One of the most significant “successes” of the independence process has been to watch people as my mother at the Societat Civil Catalana’s demonstration. You will never see my mother with a rag, neither Catalan nor Spanish; not even a kitchen rag. For her, flags have always been “dirty bloodied rags”, she said to me when, like any young with political concerns, I flirted with pro-independence movement during my college years.
That Sunday, however, like many other thousands of Catalans, she decided to go to Barcelona. She confesses that, at her 62 years, never thought that she would find herself surrounded by Spanish flags. She belongs to the generation that suffered the Franco’s dictatorship and at the slightest contact with the insignia she inevitably feels some rejection. But she tries. Her wisdom prevails over biases; she knows that, no matter what they said, Franco is dead, Spain is a democracy and Catalonia is free and thriving as never before.
She speaks with the moral authority of someone who not only has lived under dictatorship; she also fought within the PSUC (Unified Socialist Party of Catalonia), in the tough times, when only a few dared to take to the streets, and the Catalan bourgeoisie —the grandfathers of the CUP’s systemic rebels— held positions as civil governors and made businesses with the ones they consider now their oppressors. Sure, today everybody claims that they also had to run away from the Francoist police. But are fewer the ones that, like her, avoided to be prosecuted by the Public Order Tribunal, thanks to the Law of Amnesty in 1977.

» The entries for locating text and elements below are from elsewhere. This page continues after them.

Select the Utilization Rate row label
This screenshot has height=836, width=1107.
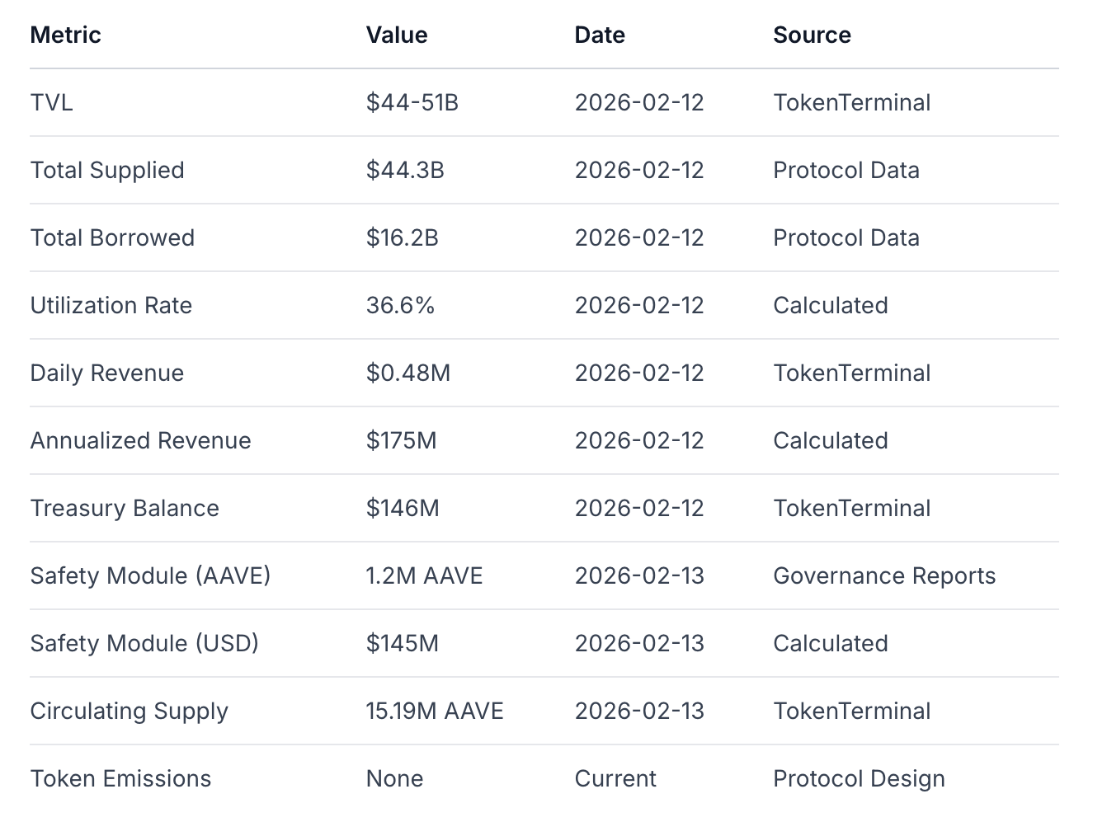click(x=111, y=305)
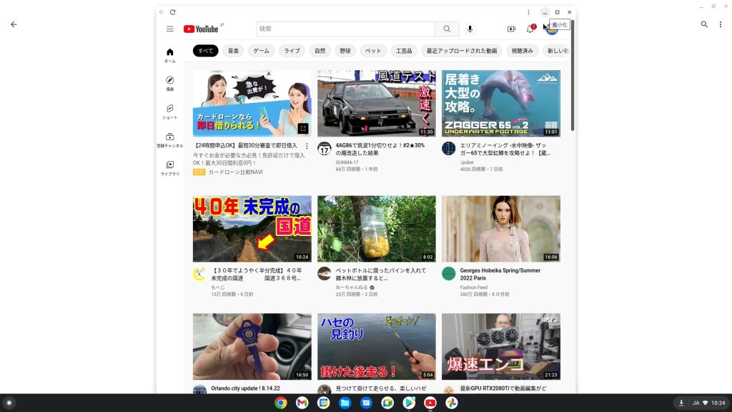Click into the 検索 search field
Viewport: 732px width, 412px height.
(x=345, y=29)
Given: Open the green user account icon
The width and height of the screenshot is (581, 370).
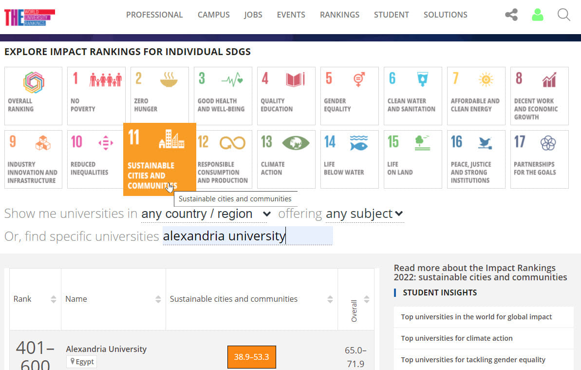Looking at the screenshot, I should pos(538,15).
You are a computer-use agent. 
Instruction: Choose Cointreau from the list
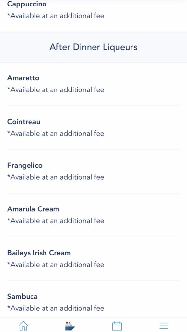coord(24,122)
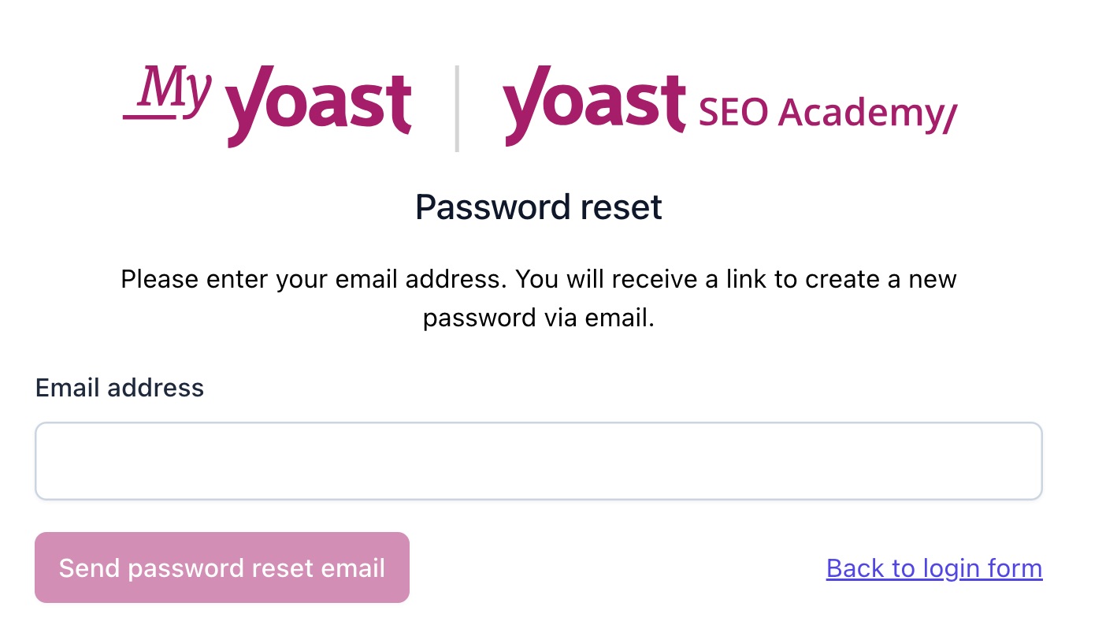Click Send password reset email button
Viewport: 1117px width, 640px height.
222,567
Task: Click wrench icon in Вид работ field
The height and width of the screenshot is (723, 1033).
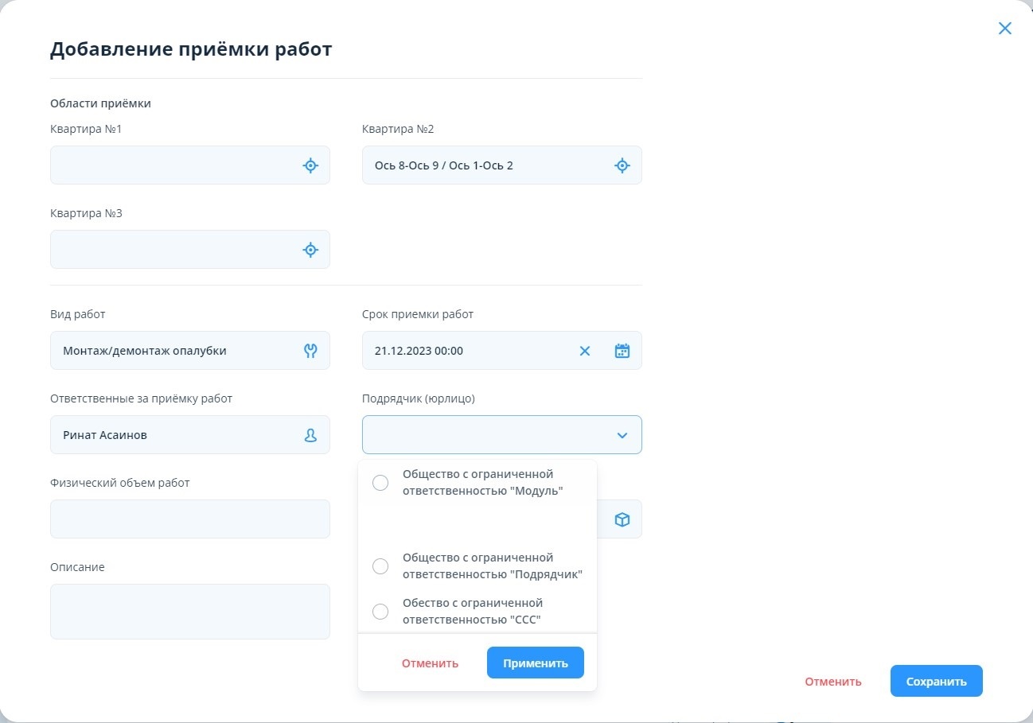Action: coord(310,351)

As it might be the case for many of those who were that day in Barcelona, my mother has evolved toward moderate positions too, and that day another taboo was broken: she rallied surrounded by Spanish flags. This insignia that, ironically, today protects our rights because it does not require a sentimental adherence. Just administrative loyalty, unlike the independentist flag, which excludes to anyone that does not sympathize with its plans.